There is no doubt that Freud wields a true literary charisma.  Even a hundred years after writing his works, his voice remains as strong and relevant as anything written with a modern tone.  He is precise and seemingly logical in his arguments, and he doesn't distract or annoy the reader with needless fluff.  That being said, his words are still infused with a subtle warmth that I found immediately endearing.  He makes repeated reference to "my friends," giving those close to him due credit in the formation of his philosophies.  The fondness with which he describes these people is immediately evident, and it leaves me with a great deal of respect for him as a writer and a person.  His writing also lacks the haughty quality often found in the theories of famous people, and for his humility, that respect is doubled.  Ultimately, I find Society and its Discontents an enjoyable read.  Even though I have come to take issue with many of his claims, I still hold him in the highest esteem--especially as he was a pioneer in the field and the trails he marked were through unexplored territory.  Even he didn't find the safest or the fastest route, he shouldn't be held in too much disdain for it.

As a true mark of quality, reading over a single paragraph can often lead to cascading thoughts, which is another quality I admire in a writer.  The latest instance came from this:


We will therefore turn to the less ambitious question of what men themselves show by their behavior to be the purpose and intention of their lives.  What do they demand of life and wish to achieve in it?  The answer to this can hardly be in doubt.  They strive after happiness; they want to become happy and to remain so.  This endeavour has two sides, a positive and a negative aim.  It aims, on the one hand, at an absence of pain and unpleasure, and, on the other, at the experiencing of strong feelings of pleasure.  In its narrower sense the word 'happiness' only relates to the last.  In conformity with this dichotomy in his aims, man's activity develops in two directions, according as it seeks to realize--in the main, or even exclusively--the one or the other of these aims.

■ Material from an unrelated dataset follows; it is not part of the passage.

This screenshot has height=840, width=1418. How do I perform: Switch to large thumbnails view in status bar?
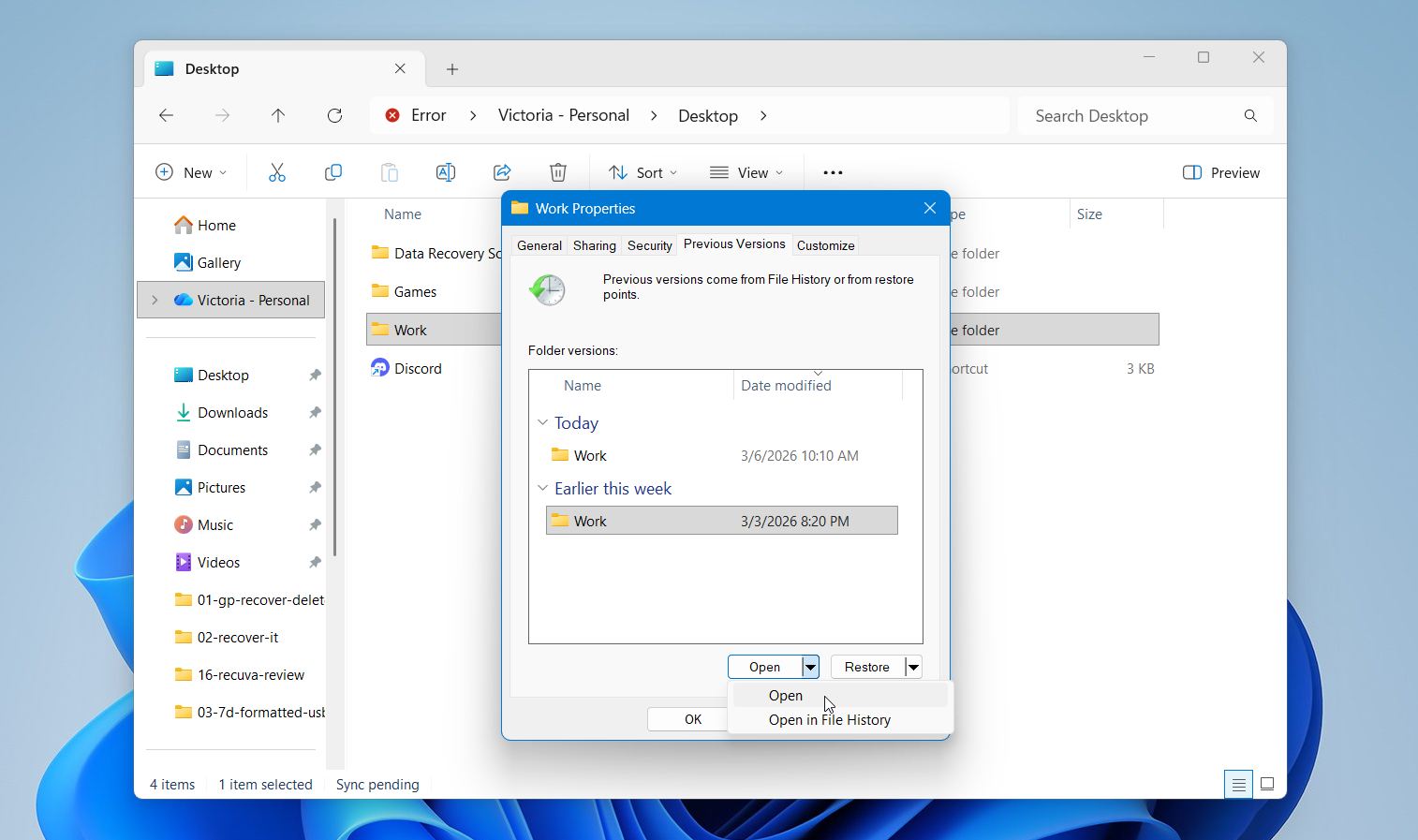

I have heard this claim a number of times, often without any mention of Freud.  I'm not even sure if Freud is the originator of this thought--though, truly, the roots of thoughts are so deeply planted in conversation with ones peers (and consumption of media) that nobody can claim complete ownership of one.  I am less interested in where the thought came from, then how the wording of it is inclined to misdirect the human imagination.  When somebody says that man's sole goal is to strive for pleasure, it summons images that are not in sync with my own experience of motivation.  Although 'pleasure' is a multifaceted word, the first thing it brings to mind is a man lying on a velvet lounge, eating grapes and surrounded by beautiful women.  In essence, sensual pleasure.  After that, I may think of other forms of pleasure, such as the pleasure of doing quality work or the pleasure of a good conversation.  But these images are entirely secondary, little more than the shadow cast by pleasure's first connotation.  This leads to a vision of man that is far too inclined towards vice, heroin still dripping from the needle.  Those of us who lack the means to truly gratify our bodies must find pleasure in other activities, and these are as varied and shadowy as our imagination itself.

I am reminded of Joseph Campbell and his claim that human nature is filled with instinctual artifacts.  He tells us of how baby chickens will flee in terror if the shadow of a hawk passes over them.  So ingrained in their nature is the fear of birds of prey that they will flee from shadows without truly knowing what they are.  This is not the product of experience, but of instinct.  A newly hatched chick will flee from the shadow as surely as one that has actually seen a hawk.  Interestingly, they will also flee from the cardboard cut-out of a hawk, as long as its shadow soars over their head.  This leads one to wonder, what if thousands of years from now hawks were to go extinct.  Would the deeply embedded fear of their shadow linger?  If a farmer fortuitously waved a hawk-shaped tool in the sky, would they still flee in terror?  How bizarre their behavior would seem to him!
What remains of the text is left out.